→ Problem to solve: Leave the images out and repeat the data exactly as given.

→ Entries supplied:

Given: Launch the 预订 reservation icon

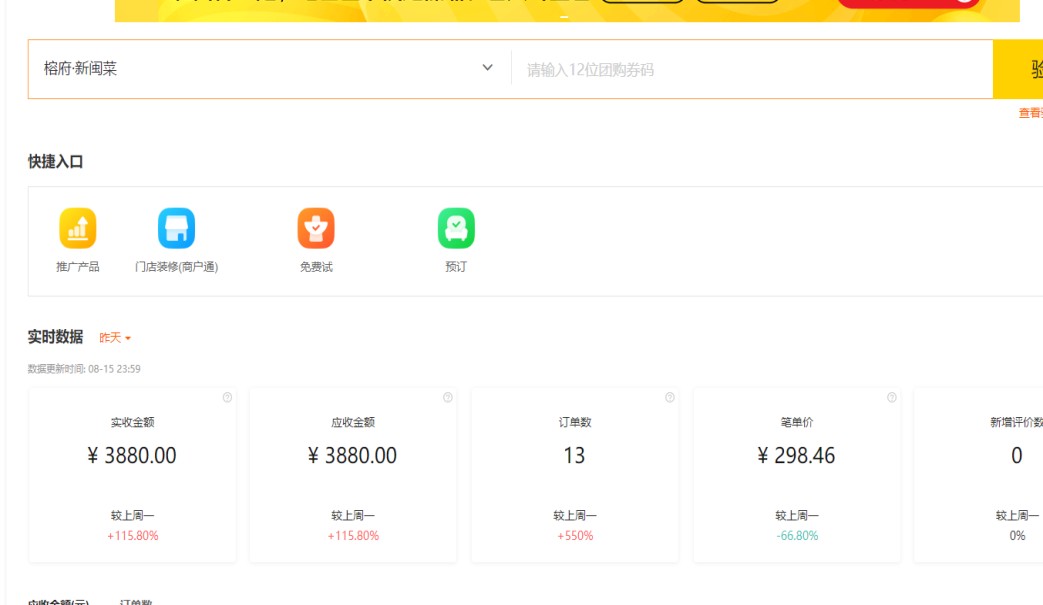Looking at the screenshot, I should (456, 229).
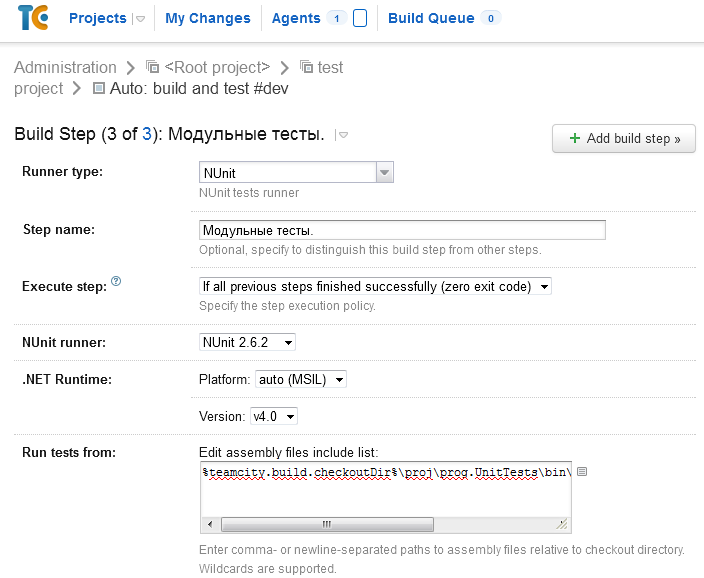
Task: Click the build configuration icon before Auto
Action: tap(98, 88)
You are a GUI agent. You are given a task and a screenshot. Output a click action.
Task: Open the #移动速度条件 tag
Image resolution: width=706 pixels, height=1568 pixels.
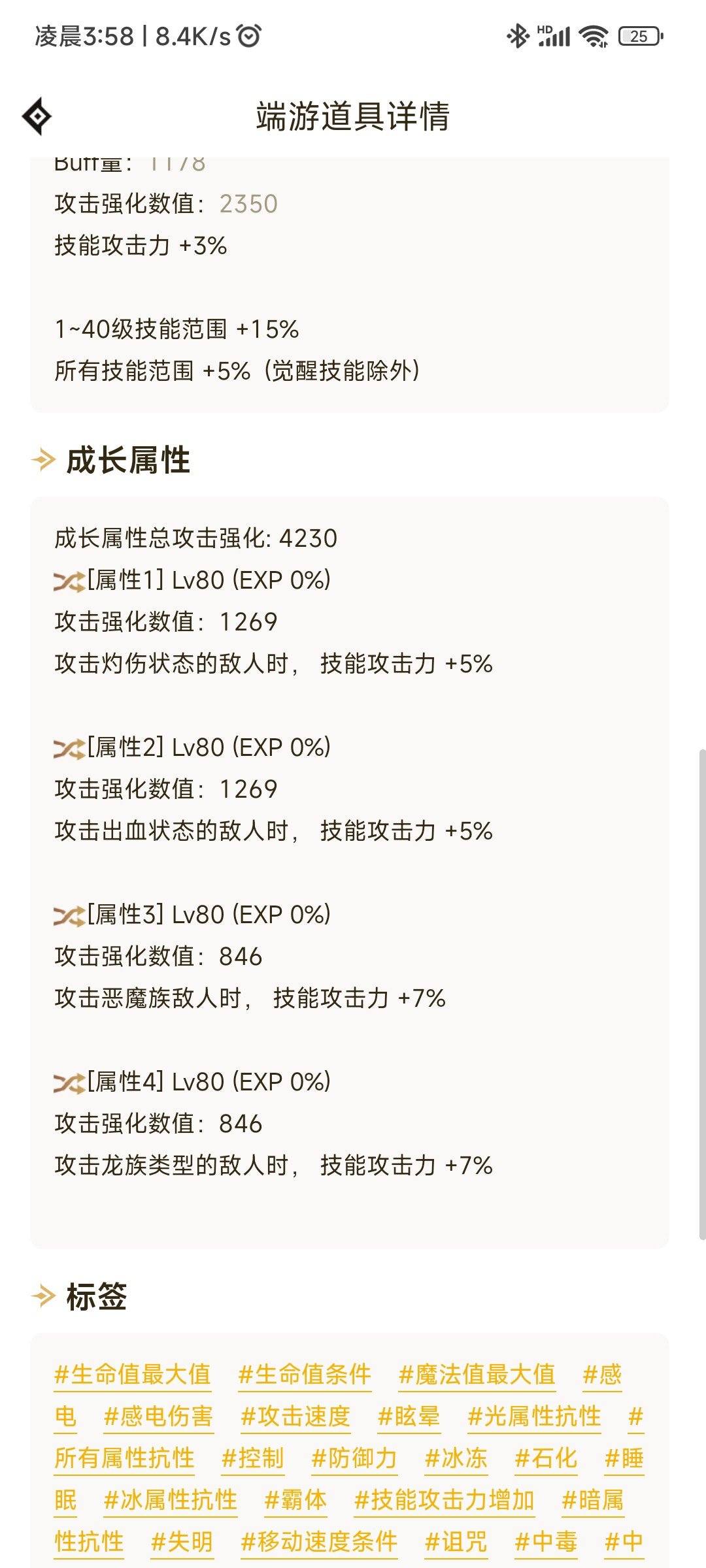(320, 1542)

→ Exercise solution:
Given: Launch the 预订 reservation icon

Looking at the screenshot, I should (456, 229).
Task: Click the build configuration icon before Auto
Action: tap(98, 88)
You are a GUI agent. You are given a task and a screenshot. Output a click action.
Task: Open the #移动速度条件 tag
Image resolution: width=706 pixels, height=1568 pixels.
(320, 1542)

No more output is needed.